Dataset content

##############################

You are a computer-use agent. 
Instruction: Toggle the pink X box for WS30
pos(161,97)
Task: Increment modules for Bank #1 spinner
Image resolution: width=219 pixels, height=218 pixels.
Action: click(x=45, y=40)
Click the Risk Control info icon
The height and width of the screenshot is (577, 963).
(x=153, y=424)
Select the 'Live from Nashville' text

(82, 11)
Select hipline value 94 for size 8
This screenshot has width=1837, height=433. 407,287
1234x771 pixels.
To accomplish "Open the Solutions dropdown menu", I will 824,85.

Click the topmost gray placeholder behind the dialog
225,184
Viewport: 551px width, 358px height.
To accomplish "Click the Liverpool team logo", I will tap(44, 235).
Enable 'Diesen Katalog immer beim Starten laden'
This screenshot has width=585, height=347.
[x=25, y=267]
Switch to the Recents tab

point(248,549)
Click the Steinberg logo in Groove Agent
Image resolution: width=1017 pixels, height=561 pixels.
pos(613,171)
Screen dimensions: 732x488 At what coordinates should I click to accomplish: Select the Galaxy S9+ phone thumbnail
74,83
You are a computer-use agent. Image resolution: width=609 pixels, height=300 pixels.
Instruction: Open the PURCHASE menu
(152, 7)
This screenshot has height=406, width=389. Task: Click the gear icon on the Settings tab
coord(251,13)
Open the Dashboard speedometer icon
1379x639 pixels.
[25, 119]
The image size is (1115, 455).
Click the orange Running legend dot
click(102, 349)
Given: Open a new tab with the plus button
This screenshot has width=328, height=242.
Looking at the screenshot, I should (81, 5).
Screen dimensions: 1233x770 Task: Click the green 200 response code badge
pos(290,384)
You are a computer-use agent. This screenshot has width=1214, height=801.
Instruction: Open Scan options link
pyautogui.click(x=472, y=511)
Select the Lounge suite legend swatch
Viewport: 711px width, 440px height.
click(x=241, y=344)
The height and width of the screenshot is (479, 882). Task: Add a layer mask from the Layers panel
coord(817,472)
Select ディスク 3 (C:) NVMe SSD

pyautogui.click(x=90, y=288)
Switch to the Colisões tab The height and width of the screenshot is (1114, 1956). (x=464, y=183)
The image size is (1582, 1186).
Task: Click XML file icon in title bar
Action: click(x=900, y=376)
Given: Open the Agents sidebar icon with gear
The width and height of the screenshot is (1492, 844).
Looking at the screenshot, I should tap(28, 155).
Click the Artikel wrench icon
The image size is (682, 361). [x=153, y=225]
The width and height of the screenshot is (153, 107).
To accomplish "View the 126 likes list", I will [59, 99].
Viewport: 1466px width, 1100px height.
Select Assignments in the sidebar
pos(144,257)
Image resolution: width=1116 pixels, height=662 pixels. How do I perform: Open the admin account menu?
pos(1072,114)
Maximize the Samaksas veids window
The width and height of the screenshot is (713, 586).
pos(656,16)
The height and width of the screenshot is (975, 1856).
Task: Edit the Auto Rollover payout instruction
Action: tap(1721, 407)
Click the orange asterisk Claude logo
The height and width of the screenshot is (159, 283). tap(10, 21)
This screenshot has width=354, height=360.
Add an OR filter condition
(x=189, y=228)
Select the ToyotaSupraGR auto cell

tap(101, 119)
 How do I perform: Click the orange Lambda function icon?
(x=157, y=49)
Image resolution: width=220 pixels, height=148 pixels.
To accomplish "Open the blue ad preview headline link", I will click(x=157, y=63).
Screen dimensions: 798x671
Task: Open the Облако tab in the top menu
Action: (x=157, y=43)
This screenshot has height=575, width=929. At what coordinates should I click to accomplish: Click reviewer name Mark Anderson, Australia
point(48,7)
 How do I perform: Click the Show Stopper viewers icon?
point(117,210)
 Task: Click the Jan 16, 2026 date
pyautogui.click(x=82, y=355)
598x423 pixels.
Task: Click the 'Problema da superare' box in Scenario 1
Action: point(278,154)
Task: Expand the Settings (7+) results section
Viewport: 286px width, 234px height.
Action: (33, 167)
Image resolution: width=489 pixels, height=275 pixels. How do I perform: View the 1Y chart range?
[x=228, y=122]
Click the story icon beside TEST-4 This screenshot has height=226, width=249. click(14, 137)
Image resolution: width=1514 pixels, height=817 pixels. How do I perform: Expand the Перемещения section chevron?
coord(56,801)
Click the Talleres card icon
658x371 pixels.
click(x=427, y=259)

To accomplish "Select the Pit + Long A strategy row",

##############################

Work required
Please copy all of the rows above without changing anything.

Correct response
You are a computer-use agent. 
Instruction: Toggle the pink X box for WS30
pos(161,97)
Task: Increment modules for Bank #1 spinner
Image resolution: width=219 pixels, height=218 pixels.
Action: click(x=45, y=40)
Click the Risk Control info icon
The height and width of the screenshot is (577, 963).
(x=153, y=424)
Select the 'Live from Nashville' text

(82, 11)
Select hipline value 94 for size 8
This screenshot has width=1837, height=433. 407,287
1234x771 pixels.
To accomplish "Open the Solutions dropdown menu", I will 824,85.

Click the topmost gray placeholder behind the dialog
225,184
Viewport: 551px width, 358px height.
To accomplish "Click the Liverpool team logo", I will tap(44, 235).
Enable 'Diesen Katalog immer beim Starten laden'
This screenshot has width=585, height=347.
[x=25, y=267]
Switch to the Recents tab

point(248,549)
Click the Steinberg logo in Groove Agent
Image resolution: width=1017 pixels, height=561 pixels.
pos(613,171)
Screen dimensions: 732x488 At what coordinates should I click to accomplish: Select the Galaxy S9+ phone thumbnail
74,83
You are a computer-use agent. Image resolution: width=609 pixels, height=300 pixels.
Instruction: Open the PURCHASE menu
(152, 7)
This screenshot has height=406, width=389. Task: Click the gear icon on the Settings tab
coord(251,13)
Open the Dashboard speedometer icon
1379x639 pixels.
[25, 119]
The image size is (1115, 455).
Click the orange Running legend dot
click(102, 349)
Given: Open a new tab with the plus button
This screenshot has width=328, height=242.
Looking at the screenshot, I should (81, 5).
Screen dimensions: 1233x770 Task: Click the green 200 response code badge
pos(290,384)
You are a computer-use agent. This screenshot has width=1214, height=801.
Instruction: Open Scan options link
pyautogui.click(x=472, y=511)
Select the Lounge suite legend swatch
Viewport: 711px width, 440px height.
click(x=241, y=344)
The height and width of the screenshot is (479, 882). Task: Add a layer mask from the Layers panel
coord(817,472)
Select ディスク 3 (C:) NVMe SSD

pyautogui.click(x=90, y=288)
Switch to the Colisões tab The height and width of the screenshot is (1114, 1956). (x=464, y=183)
The image size is (1582, 1186).
Task: Click XML file icon in title bar
Action: click(x=900, y=376)
Given: Open the Agents sidebar icon with gear
The width and height of the screenshot is (1492, 844).
Looking at the screenshot, I should tap(28, 155).
Click the Artikel wrench icon
The image size is (682, 361). [x=153, y=225]
The width and height of the screenshot is (153, 107).
To accomplish "View the 126 likes list", I will [59, 99].
Viewport: 1466px width, 1100px height.
Select Assignments in the sidebar
pos(144,257)
Image resolution: width=1116 pixels, height=662 pixels. How do I perform: Open the admin account menu?
pos(1072,114)
Maximize the Samaksas veids window
The width and height of the screenshot is (713, 586).
pos(656,16)
The height and width of the screenshot is (975, 1856).
Task: Edit the Auto Rollover payout instruction
Action: tap(1721, 407)
Click the orange asterisk Claude logo
The height and width of the screenshot is (159, 283). tap(10, 21)
This screenshot has width=354, height=360.
Add an OR filter condition
(x=189, y=228)
Select the ToyotaSupraGR auto cell

tap(101, 119)
 How do I perform: Click the orange Lambda function icon?
(x=157, y=49)
Image resolution: width=220 pixels, height=148 pixels.
To accomplish "Open the blue ad preview headline link", I will click(x=157, y=63).
Screen dimensions: 798x671
Task: Open the Облако tab in the top menu
Action: (x=157, y=43)
This screenshot has height=575, width=929. At what coordinates should I click to accomplish: Click reviewer name Mark Anderson, Australia
point(48,7)
 How do I perform: Click the Show Stopper viewers icon?
point(117,210)
 Task: Click the Jan 16, 2026 date
pyautogui.click(x=82, y=355)
598x423 pixels.
Task: Click the 'Problema da superare' box in Scenario 1
Action: point(278,154)
Task: Expand the Settings (7+) results section
Viewport: 286px width, 234px height.
Action: (33, 167)
Image resolution: width=489 pixels, height=275 pixels. How do I perform: View the 1Y chart range?
[x=228, y=122]
Click the story icon beside TEST-4 This screenshot has height=226, width=249. click(14, 137)
Image resolution: width=1514 pixels, height=817 pixels. How do I perform: Expand the Перемещения section chevron?
coord(56,801)
Click the Talleres card icon
658x371 pixels.
click(x=427, y=259)

To accomplish "Select the Pit + Long A strategy row",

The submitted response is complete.